GIVEN PASSAGE >>
Not factored into the $50 million price tag is the cost of operating and maintaining the new facility, which will be an additional cost to the county’s operating budget for the life of the facility. 

O’Hare previously told the Report he would use any available federal stimulus funds to deliver on tax relief for Tarrant County residents. Under the previous county administration, led by longtime County Judge Glen Whitley, funding for a new center was never pushed as a high priority, Whitley said. 

“We’re spending a lot of money for something that already exists,” Whitley said of the sheriff’s proposal to build a new training center. 

In written responses to questions, O’Hare said, “As county judge, public safety and responsible spending are among my top priorities. The Law Enforcement Training Center will provide first-class training to help us attract and retain the best and brightest to keep Tarrant County safe.”

A $50 million project is fairly expensive for a law enforcement training center, said Cox, the former police chief. The high expense can be attributed, in part, to the county’s wish list, including a driving track and indoor firing range. 

Adequate training centers are important to ensuring law enforcement are prepared to do their job well, said Ramirez, the former leader of the Fort Worth Police Officers Association. It’s also a powerful recruiting tool, Ramirez said.

TASKS FOR THIS EXERCISE >>
**1.** In the article on the Tarrant County training center, which two items on the county's wish list partly explain the high cost?
**2.** Write the next part of the article on the Tarrant County training center, picking up after its final sentence.

Saved entries
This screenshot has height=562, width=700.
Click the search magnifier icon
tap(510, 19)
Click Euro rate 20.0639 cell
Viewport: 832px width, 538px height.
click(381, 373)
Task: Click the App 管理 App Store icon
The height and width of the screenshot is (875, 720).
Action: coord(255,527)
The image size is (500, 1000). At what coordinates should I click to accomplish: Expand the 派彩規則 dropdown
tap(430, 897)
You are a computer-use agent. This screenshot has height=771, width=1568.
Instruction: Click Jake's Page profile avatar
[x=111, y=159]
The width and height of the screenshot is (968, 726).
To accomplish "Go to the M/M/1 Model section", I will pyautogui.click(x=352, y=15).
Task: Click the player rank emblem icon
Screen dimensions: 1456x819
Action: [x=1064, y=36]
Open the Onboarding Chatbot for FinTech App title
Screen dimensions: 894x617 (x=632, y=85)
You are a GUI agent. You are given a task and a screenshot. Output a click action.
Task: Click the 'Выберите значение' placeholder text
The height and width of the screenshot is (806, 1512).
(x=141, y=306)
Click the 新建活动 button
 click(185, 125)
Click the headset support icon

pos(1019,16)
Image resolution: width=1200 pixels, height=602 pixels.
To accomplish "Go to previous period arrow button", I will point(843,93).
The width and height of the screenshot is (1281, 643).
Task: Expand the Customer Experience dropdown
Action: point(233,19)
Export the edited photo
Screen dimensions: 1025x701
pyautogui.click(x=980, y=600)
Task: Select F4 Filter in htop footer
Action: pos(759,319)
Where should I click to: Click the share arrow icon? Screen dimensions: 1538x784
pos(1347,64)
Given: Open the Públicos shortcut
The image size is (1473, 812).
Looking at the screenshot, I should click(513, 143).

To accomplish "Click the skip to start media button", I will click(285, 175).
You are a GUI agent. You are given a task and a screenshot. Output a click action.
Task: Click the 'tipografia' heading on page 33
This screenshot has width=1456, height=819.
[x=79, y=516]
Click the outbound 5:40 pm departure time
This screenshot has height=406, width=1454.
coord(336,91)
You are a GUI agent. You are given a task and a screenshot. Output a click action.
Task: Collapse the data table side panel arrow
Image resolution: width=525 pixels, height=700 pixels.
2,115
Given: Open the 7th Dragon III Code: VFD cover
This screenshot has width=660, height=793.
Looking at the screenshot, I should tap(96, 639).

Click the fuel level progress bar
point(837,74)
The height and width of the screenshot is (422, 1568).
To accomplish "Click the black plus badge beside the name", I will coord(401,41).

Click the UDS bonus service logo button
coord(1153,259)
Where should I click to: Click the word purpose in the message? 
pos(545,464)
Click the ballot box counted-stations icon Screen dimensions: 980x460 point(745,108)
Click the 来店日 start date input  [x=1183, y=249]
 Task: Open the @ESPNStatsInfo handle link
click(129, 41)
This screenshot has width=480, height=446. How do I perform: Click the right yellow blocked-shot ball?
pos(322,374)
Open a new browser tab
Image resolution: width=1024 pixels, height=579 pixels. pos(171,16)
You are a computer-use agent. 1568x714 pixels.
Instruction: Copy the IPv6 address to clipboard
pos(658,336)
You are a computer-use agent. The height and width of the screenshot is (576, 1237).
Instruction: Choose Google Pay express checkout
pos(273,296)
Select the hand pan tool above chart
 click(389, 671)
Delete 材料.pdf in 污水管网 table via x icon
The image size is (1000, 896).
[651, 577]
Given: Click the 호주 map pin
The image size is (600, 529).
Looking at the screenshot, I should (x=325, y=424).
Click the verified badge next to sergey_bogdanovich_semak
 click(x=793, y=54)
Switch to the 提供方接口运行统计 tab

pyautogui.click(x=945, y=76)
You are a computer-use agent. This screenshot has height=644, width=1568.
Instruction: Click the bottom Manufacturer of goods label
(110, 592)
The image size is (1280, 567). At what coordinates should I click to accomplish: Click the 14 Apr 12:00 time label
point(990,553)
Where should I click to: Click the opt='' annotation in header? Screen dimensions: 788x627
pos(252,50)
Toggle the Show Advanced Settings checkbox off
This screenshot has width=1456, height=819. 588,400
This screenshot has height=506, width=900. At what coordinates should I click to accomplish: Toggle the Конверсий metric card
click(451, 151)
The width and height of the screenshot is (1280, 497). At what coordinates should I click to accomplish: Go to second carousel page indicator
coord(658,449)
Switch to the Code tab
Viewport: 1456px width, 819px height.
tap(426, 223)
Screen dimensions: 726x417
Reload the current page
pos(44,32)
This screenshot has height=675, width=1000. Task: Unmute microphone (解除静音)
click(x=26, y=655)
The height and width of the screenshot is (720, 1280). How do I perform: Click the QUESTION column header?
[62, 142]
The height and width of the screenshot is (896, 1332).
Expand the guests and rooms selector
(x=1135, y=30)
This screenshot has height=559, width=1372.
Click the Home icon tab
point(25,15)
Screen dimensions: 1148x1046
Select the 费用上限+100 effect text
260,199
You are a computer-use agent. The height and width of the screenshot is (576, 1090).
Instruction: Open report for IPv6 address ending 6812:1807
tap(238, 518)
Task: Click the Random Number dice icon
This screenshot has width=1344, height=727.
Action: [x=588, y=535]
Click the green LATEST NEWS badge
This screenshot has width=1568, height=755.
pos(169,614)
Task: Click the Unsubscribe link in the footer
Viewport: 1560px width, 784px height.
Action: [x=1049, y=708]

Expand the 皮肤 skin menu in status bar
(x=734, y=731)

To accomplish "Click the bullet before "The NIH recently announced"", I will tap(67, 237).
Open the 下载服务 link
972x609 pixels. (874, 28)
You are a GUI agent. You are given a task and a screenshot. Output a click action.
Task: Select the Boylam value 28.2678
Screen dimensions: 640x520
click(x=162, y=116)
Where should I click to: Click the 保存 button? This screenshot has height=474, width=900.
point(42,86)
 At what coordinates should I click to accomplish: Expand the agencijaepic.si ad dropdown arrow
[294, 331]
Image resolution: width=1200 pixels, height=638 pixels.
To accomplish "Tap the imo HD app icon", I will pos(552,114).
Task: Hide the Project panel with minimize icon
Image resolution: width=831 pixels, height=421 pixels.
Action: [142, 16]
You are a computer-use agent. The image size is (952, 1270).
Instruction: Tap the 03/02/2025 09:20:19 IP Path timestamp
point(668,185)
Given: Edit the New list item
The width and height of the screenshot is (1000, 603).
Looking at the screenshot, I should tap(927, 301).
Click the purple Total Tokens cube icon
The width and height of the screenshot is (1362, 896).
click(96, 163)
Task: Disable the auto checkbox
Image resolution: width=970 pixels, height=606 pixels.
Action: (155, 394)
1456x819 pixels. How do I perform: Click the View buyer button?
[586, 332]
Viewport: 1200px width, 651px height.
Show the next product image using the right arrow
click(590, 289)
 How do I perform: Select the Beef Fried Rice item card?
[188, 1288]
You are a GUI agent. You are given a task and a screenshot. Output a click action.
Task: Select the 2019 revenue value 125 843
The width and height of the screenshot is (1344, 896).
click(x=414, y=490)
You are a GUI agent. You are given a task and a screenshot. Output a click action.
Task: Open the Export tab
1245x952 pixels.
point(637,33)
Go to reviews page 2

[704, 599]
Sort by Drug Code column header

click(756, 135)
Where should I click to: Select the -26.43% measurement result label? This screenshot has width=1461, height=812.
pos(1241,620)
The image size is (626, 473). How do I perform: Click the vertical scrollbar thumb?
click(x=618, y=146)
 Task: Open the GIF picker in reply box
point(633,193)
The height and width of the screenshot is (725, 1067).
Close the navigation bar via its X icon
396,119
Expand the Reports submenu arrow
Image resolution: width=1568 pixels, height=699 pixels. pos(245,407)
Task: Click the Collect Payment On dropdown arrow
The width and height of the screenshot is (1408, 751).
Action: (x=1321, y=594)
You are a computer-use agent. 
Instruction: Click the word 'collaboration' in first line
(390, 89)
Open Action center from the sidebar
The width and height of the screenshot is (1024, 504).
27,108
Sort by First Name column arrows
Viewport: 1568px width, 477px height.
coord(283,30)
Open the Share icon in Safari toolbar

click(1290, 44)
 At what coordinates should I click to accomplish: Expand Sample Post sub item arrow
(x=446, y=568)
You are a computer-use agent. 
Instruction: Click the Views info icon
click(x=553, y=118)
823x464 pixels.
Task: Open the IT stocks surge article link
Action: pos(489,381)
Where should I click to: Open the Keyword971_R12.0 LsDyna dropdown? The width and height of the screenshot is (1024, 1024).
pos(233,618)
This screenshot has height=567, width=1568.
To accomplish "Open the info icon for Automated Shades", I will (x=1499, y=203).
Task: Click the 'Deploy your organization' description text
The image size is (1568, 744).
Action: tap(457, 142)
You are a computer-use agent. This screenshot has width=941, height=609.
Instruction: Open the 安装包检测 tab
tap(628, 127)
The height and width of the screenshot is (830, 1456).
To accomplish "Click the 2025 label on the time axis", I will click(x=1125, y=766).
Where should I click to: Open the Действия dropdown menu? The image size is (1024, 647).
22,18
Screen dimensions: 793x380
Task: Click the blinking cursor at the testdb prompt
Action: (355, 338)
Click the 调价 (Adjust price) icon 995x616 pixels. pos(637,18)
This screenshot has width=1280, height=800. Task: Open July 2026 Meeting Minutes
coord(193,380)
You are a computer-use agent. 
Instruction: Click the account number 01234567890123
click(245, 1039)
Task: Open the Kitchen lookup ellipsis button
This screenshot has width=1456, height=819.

ANSWERS FOR THIS EXERCISE >>
**1.** A driving track and an indoor firing range.

**2.**
“It’s impossible to ignore the fact that we are 270 personnel short. It’s impossible to ignore the fact that we have people leaving quicker than we can hire them,” Ramirez said. “A lot of that has to do with the fact that we can’t offer in-house professional training.”

A shortage of law enforcement personnel is a national problem. Studies conducted by the International Association of Police Chiefs and the RAND Center on Quality Policing show that the problem has existed for over a decade and can be attributed to a variety of factors, including younger generations not valuing the profession of policing and a shrinking qualified applicant pool.

Law enforcement agencies have also struggled to hire at the same pace of the region’s rapid population growth. Tarrant County’s population increased 16.7% in the past decade, reaching 2.1 million people in 2020. As cities’ populations grow around North Texas, police budgets have also expanded.  

Despite Fort Worth’s 570,000 square foot training center, the city’s hiring is barely able to keep pace with officer attrition, much less Fort Worth’s expanding population, said Buddy Calzada, a public information officer with the Fort Worth Police Department. 

“We’re not even growing. We’re just playing catch-up,” Calzada said. 

The county’s existing center has issues beyond a premium on space. The building does not have functioning air conditioning. The only women’s restroom in the building, which has a single stall compared to the men’s multi-stall locker room, did not work when the Fort Worth Report visited. 

“I have a lot of female students who like to share their thoughts about waiting in line,” Heckman, who oversees the training facility, said. “ They line up in the hallway waiting to use the bathroom.”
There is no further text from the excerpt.